I always thought that I should educate myself more on the topic and its relation to the community. I didn’t attend a fracking debate or a free documentary screening of Gasland, both things I’d do if I had the chance again. I didn’t conduct my own in-depth research on the issues to develop an informed opinion, so I remained a transient outsider to the worried community. I’ve now moved away, but the chance remains to learn more about my current community- to my surprise (and admittedly, some nostalgia), a familiar tenant lives on the intersection of my new street in Durham: a “Frack Free NC” poster.
Back at the Refrackt table, I confessed to Judy and Victor, “I didn’t know fracking was big in North Carolina.”
“It isn’t,” Victor responded, meaning the potential natural gas yield isn’t as large as in places such as the Marcellus Shale. Not wanting to continue harboring the ‘uninformed outsider’ feeling I knew too well, I decided I needed to catch up on NC fracking news. A very brief synopsis of what I found is below.
Potential drilling sites (map) in NC are in Chatham and Lee Counties. A moratorium on fracking in NC stands until March 2015, and the Senate bill attempting to override this moratorium was nixed over the summer. Though permits will be available in 2015, drilling cannot take place until it is legalized by the NC legislature, which will require extensive testing related to environmental health and safety. In 2012, the NC Mining and Energy Commission organized to take responsibility for writing regulations to govern this testing and fracking in NC. A recent rejection of EPA grants for baseline water quality testing has left this Commission as well as local citizens surprised, however. The NC Department of Environment and Natural Resources chose to return the grant to wait until fracking locations and contaminants to be tested are known. They also cited that 70 future layoffs in the department would provide enough funds for this testing in the future. Additional unsettling news to the public comes from a recently announced recommendation of forced pooling, which could also dodge the consent of this Commission. Forced pooling would require landowners to sell their property for drilling if a certain percentage of adjacent land has voluntarily been sold. Legislators will choose if or how to accept this recommendation in the coming months.
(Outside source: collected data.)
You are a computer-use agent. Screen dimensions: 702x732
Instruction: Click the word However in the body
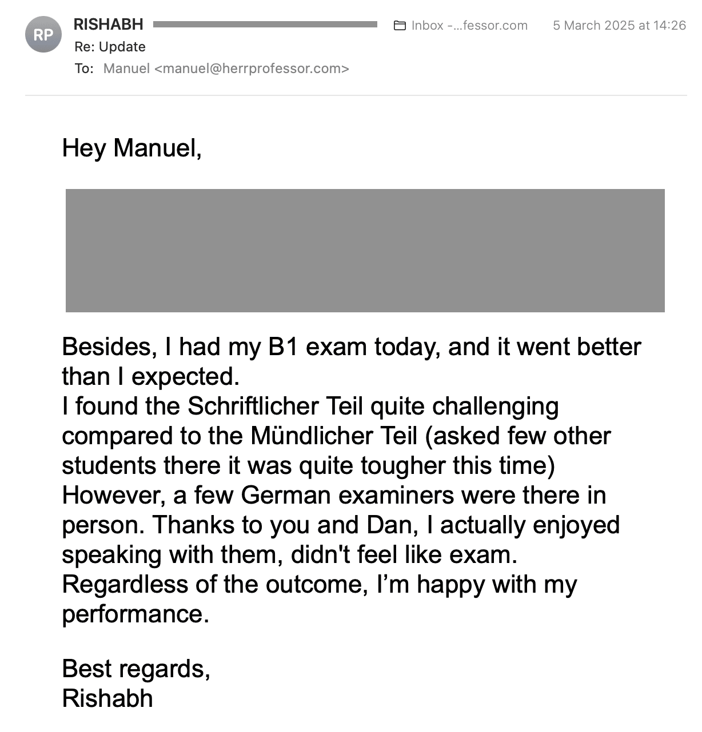point(110,496)
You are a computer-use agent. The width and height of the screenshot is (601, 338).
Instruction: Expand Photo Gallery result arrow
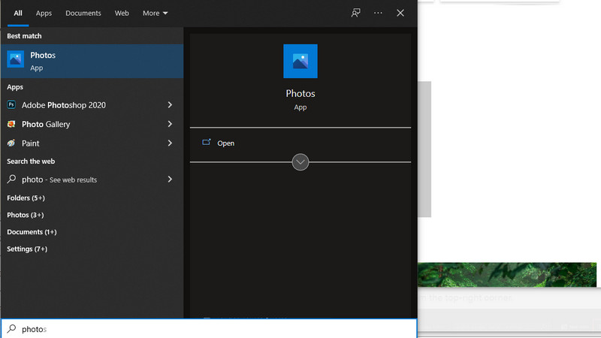point(170,124)
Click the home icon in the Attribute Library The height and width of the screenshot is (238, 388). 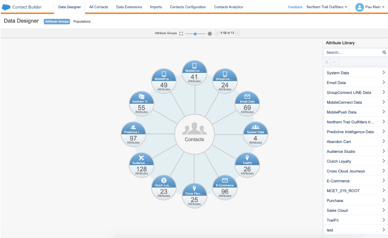point(326,62)
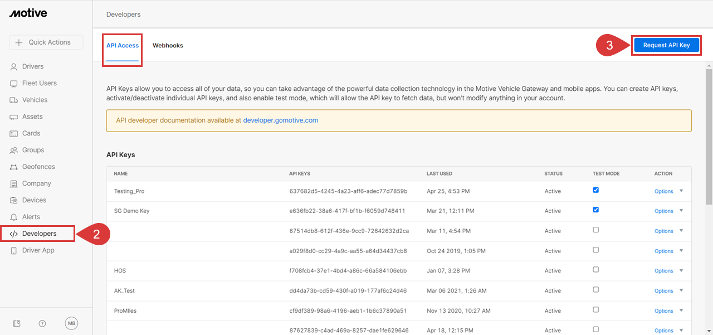Image resolution: width=713 pixels, height=335 pixels.
Task: Click the help question mark icon
Action: tap(42, 323)
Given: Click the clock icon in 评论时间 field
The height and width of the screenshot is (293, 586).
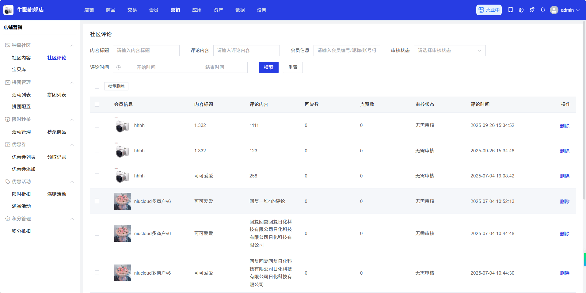Looking at the screenshot, I should coord(119,67).
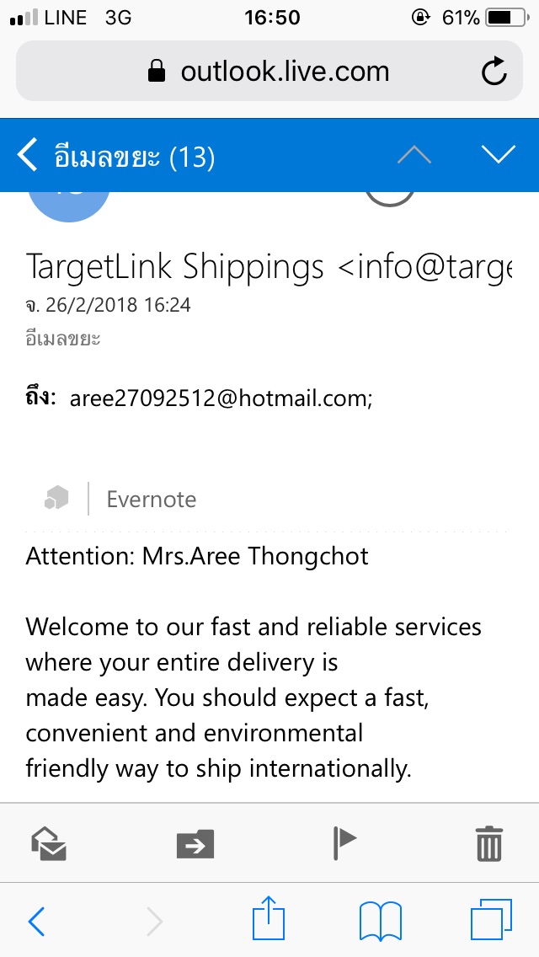Tap the grey Evernote add-in icon
Screen dimensions: 539x957
point(56,499)
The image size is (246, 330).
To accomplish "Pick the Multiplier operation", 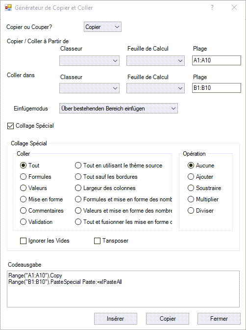I will tap(191, 199).
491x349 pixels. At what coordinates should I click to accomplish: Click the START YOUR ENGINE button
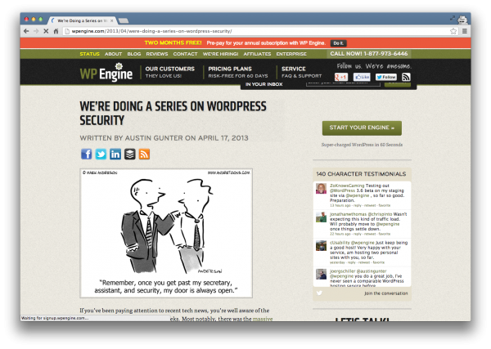click(x=362, y=128)
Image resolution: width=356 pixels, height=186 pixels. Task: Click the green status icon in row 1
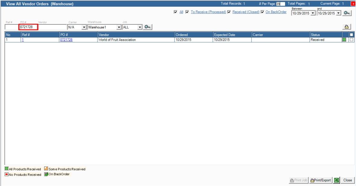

You may know all of the information and perspectives when it comes to fracking, but if not I encourage you to learn more about it and its relation to your community too. I still have a lot more to learn. I think the seriousness and prevalence of the matter deserves that citizens be informed. The Nicholas School’s own GreenGrok blog is a good place to start. Right here at Duke, research studies involve testing well water for methane and fracking chemicals (they’ve found methane in drinking water in Pennsylvania but not Arkansas, due to differences in geological features surrounding the drilling sites). Not to mention there’s also Refrackt, which could allay concerns over the transport and disposal of fracking wastewater.
I have the Energy Mix to thank for prompting my personal escapade into fracking updates. If you are interested in energy, I’d encourage you to check out the next Energy Mix and other Energy Initiative Events. You just might learn something new. Oh yeah, and there’s free food.